Boy to Man: One-time Red Bulls' prodigy Jozy Altidore returns to New York with Toronto FC

HANOVER, N.J. – At just 25 years of age, Jozy Altidore already feels like a veteran. On Saturday afternoon, the Toronto FC forward will return to where his professional journey began.


These days, instead of Giants Stadium New York's home is Red Bull Arena, where for the first time Altidore will take on the team that gave a then 16-year-old his start nearly a decade ago (7 pm ET; MLS LIVE in the US | TSN2 and RDS2 in Canada).


Altidore’s career has seen more than its fair share of ups and downs since then -- a handful of European moves delivering mixed results -- but his potential has never been in doubt, beginning as a second-round draft pick of the Red Bulls in 2006 and now as a US national team stalwart.


“Right away you could see how strong he was and how physically gifted he was,” former teammate and current RBNY II head coach John Wolyniec said. “He was a bit raw, but I remember not knowing how old he was at the time. I had certain judgments on him thinking he was 21, 22 years old, but when I found out he was 16, I knew this kid had a high ceiling. It became pretty obvious pretty quickly that he was going to be a high-level player.”



There was no slowing the hype train surrounding the teenage Altidore as he went on to score nine times in just 15 league starts during his second professional season. That same year, he earned his first cap with the USMNT, a tally that now stands at 83 including 27 goals.

Boy to Man: One-time Red Bulls' prodigy Jozy Altidore returns to New York with Toronto FC -

But potential doesn’t always equal production, and there were hardly any guarantees surrounding the young Altidore in the early days. Seen as the steal of his draft class, it was with a fair amount of reservations that then GM Alexi Lalas selected the burgeoning star.

“He had this New Jersey affiliation, which meant something,” Lalas said. “His size was already making waves. But there were questions as to if he was MLS ready because of his youth. At the time, we looked at him as a project and something that was going to take some time to come to fruition. He wasn’t important enough at the time to justify a first-round pick.”

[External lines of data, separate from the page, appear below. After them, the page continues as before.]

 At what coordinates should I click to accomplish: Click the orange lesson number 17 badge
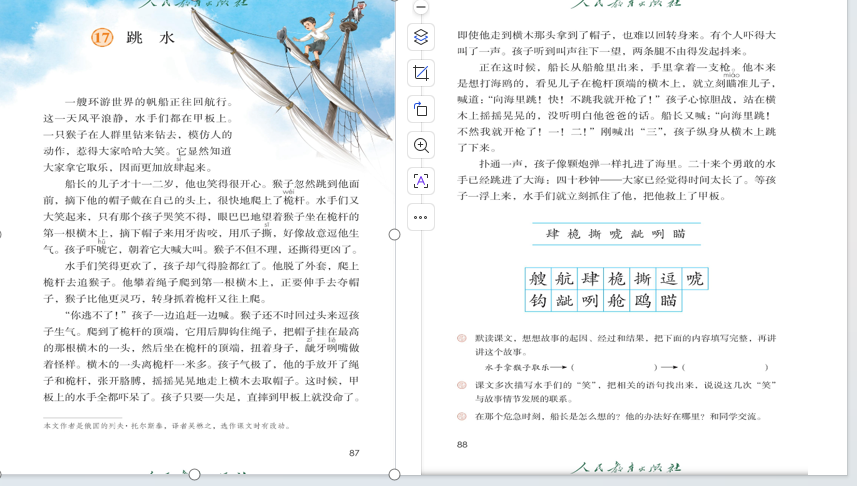(102, 38)
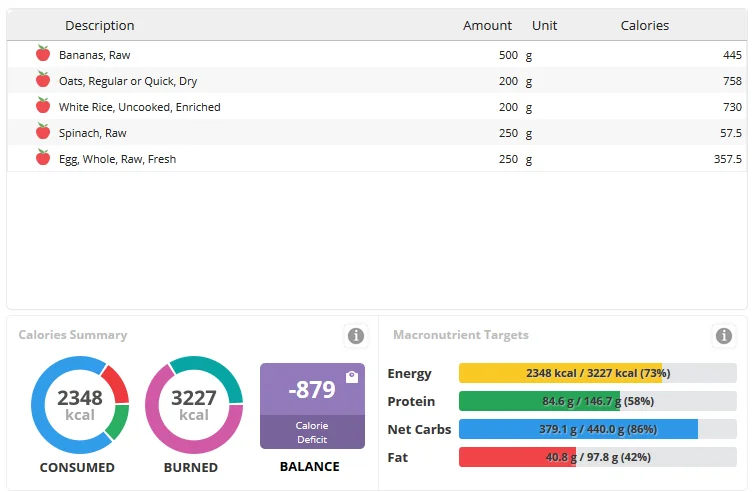This screenshot has height=492, width=755.
Task: Open Calories Summary info icon
Action: tap(355, 336)
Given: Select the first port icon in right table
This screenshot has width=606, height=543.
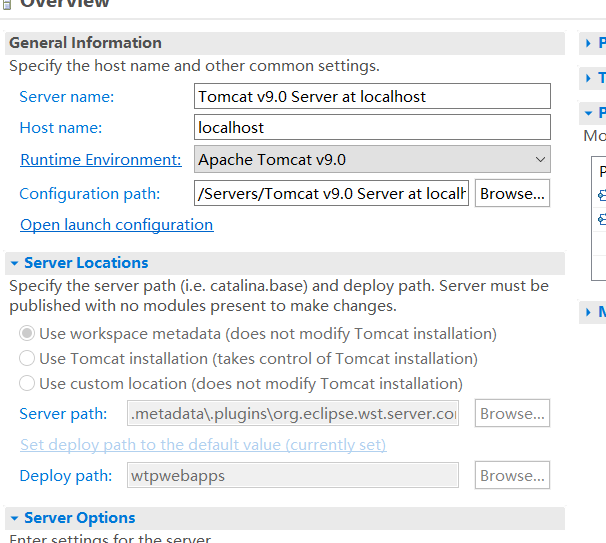Looking at the screenshot, I should coord(602,195).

That affiliation was somewhat tenuous -- Altidore was born in Livingston, N.J., but grew up in Boca Raton, Fla. -- but soon after arriving at the club as the 2006 season wound down, he gave the coaching staff every reason to pencil his name onto the team sheet. With the Red Bulls enduring a transitional phase after rebranding from the Metrostars, the front office believed that Altidore, with his Jersey connections and seemingly limitless potential, was the key to reinvigorating the fanbase.


“The Metrostars were desperate. They needed somebody to step in,” Lalas remembers of Altidore’s hasty inclusion to the first team. “If he were to come in to an LA Galaxy squad in 2015, it would be a much different proposition. He was thrown in out of necessity. Looking back on it, maybe it was a wonderful confluence of events and timing and situational serendipity.”


Although only with the club for one full season, Altidore did enough to warrant the highest price tag of any MLS player in the league’s history, as La Liga side Villareal dished out $10 million to sign the striker in the summer of 2008. His absence, ironically, coincided with a Red Bulls run to MLS Cup, where they would eventually fall to the Columbus Crew.



“You don’t want to let go of a young talent like that,” Wolyniec admitted. “But at the same time, when the money’s right, the money’s right. Everybody’s for sale, it’s just a matter of what the price is. It’s still the most lucrative sale of an MLS player, so it shows that the money they got was significant.”


Now back in MLS, Altidore will be facing off against the Red Bulls for the first time in his career on Saturday in Harrison. Through the highs and lows, his career has come full circle.


“I had a lot of good times there,” Altidore said. “They were patient with me, they brought me up, and I have a lot to be thankful for with that club.”